===== DATA FOR THE TASK

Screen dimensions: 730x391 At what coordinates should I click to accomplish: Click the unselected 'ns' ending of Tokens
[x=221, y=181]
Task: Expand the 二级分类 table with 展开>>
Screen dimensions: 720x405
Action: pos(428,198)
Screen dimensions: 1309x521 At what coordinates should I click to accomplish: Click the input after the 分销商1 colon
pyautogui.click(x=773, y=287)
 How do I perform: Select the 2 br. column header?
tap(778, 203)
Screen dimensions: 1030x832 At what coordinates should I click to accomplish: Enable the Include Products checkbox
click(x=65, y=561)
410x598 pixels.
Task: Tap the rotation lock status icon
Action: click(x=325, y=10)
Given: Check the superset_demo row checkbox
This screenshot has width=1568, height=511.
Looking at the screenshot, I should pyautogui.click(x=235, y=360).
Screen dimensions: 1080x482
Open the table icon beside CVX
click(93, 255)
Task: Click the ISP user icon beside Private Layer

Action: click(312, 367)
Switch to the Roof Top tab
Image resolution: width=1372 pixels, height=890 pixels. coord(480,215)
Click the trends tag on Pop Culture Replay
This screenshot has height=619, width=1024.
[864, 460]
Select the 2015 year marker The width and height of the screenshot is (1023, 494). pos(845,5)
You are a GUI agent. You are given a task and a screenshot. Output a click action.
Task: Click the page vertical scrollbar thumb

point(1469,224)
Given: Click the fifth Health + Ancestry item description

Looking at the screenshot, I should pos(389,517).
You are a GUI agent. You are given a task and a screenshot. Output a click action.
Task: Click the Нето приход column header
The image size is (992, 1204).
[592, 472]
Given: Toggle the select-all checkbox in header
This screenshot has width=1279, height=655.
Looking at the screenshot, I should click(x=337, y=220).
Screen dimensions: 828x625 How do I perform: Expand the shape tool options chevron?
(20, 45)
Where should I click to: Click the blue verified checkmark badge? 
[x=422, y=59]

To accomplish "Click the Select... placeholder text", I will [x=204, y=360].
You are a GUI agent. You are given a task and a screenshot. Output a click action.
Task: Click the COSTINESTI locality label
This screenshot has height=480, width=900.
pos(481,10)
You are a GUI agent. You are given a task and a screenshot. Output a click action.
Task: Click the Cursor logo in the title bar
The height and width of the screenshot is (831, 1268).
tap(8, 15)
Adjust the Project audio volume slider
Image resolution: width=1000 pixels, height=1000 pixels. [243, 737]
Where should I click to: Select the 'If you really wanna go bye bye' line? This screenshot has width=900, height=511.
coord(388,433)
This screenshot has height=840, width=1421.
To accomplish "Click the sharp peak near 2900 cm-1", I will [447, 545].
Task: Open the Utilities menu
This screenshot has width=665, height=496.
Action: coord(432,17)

==========

(EXERCISE):
Your answer should hold only the lines from the one with "This screenshot has height=480, width=900." through the end of the listing above, both ends included, written out exactly.

(ANSWER TO THE EXERCISE):
This screenshot has height=480, width=900.
pos(481,10)
You are a GUI agent. You are given a task and a screenshot. Output a click action.
Task: Click the Cursor logo in the title bar
The height and width of the screenshot is (831, 1268).
tap(8, 15)
Adjust the Project audio volume slider
Image resolution: width=1000 pixels, height=1000 pixels. [243, 737]
Where should I click to: Select the 'If you really wanna go bye bye' line? This screenshot has width=900, height=511.
coord(388,433)
This screenshot has height=840, width=1421.
To accomplish "Click the sharp peak near 2900 cm-1", I will [447, 545].
Task: Open the Utilities menu
This screenshot has width=665, height=496.
Action: coord(432,17)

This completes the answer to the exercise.